Below are lines of data; restate word for word those running from the line containing "Toggle the Console" to the line containing "Click the mute", inclusive, and no others.

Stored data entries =
»»
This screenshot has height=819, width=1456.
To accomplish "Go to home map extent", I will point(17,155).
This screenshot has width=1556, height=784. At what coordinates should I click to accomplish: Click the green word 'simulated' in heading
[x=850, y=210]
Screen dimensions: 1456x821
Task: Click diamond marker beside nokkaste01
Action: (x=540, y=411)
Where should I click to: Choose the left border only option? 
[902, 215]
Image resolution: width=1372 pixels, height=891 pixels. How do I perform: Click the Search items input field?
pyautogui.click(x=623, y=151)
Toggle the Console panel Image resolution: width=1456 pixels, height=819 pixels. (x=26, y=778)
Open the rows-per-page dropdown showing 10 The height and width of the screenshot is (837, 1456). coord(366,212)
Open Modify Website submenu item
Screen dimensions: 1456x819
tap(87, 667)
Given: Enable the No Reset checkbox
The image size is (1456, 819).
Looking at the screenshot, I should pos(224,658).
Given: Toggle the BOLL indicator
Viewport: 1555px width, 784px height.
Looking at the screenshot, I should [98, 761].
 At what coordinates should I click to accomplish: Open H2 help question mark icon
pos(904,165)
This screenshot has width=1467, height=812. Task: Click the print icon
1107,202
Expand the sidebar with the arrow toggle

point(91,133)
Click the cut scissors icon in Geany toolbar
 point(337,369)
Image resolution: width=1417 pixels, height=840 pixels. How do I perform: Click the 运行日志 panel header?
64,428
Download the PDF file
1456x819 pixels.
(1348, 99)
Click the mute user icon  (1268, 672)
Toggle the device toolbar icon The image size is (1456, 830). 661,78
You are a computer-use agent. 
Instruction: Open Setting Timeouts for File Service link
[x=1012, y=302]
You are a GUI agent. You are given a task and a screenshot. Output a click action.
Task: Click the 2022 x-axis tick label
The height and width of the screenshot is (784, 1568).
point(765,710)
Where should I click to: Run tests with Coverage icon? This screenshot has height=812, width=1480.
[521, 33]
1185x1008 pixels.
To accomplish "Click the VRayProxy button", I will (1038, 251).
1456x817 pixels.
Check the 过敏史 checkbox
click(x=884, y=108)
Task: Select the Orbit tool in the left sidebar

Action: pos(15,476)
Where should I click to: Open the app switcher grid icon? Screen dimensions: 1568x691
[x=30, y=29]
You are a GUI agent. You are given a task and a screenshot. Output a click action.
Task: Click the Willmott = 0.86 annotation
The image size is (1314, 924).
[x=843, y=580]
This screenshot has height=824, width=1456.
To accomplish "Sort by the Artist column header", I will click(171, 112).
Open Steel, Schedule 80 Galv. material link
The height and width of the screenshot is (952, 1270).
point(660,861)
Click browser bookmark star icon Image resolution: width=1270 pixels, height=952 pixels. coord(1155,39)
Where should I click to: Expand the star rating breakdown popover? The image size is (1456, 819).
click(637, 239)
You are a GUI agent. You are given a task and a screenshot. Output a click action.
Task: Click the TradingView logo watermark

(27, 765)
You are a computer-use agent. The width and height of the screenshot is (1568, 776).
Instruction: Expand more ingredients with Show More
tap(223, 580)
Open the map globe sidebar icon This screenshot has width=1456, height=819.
««
WRITTEN RESPONSE =
Toggle the Console panel Image resolution: width=1456 pixels, height=819 pixels. (x=26, y=778)
Open the rows-per-page dropdown showing 10 The height and width of the screenshot is (837, 1456). coord(366,212)
Open Modify Website submenu item
Screen dimensions: 1456x819
tap(87, 667)
Given: Enable the No Reset checkbox
The image size is (1456, 819).
Looking at the screenshot, I should pos(224,658).
Given: Toggle the BOLL indicator
Viewport: 1555px width, 784px height.
Looking at the screenshot, I should [98, 761].
 At what coordinates should I click to accomplish: Open H2 help question mark icon
pos(904,165)
This screenshot has width=1467, height=812. Task: Click the print icon
1107,202
Expand the sidebar with the arrow toggle

point(91,133)
Click the cut scissors icon in Geany toolbar
 point(337,369)
Image resolution: width=1417 pixels, height=840 pixels. How do I perform: Click the 运行日志 panel header?
64,428
Download the PDF file
1456x819 pixels.
(1348, 99)
Click the mute user icon  (1268, 672)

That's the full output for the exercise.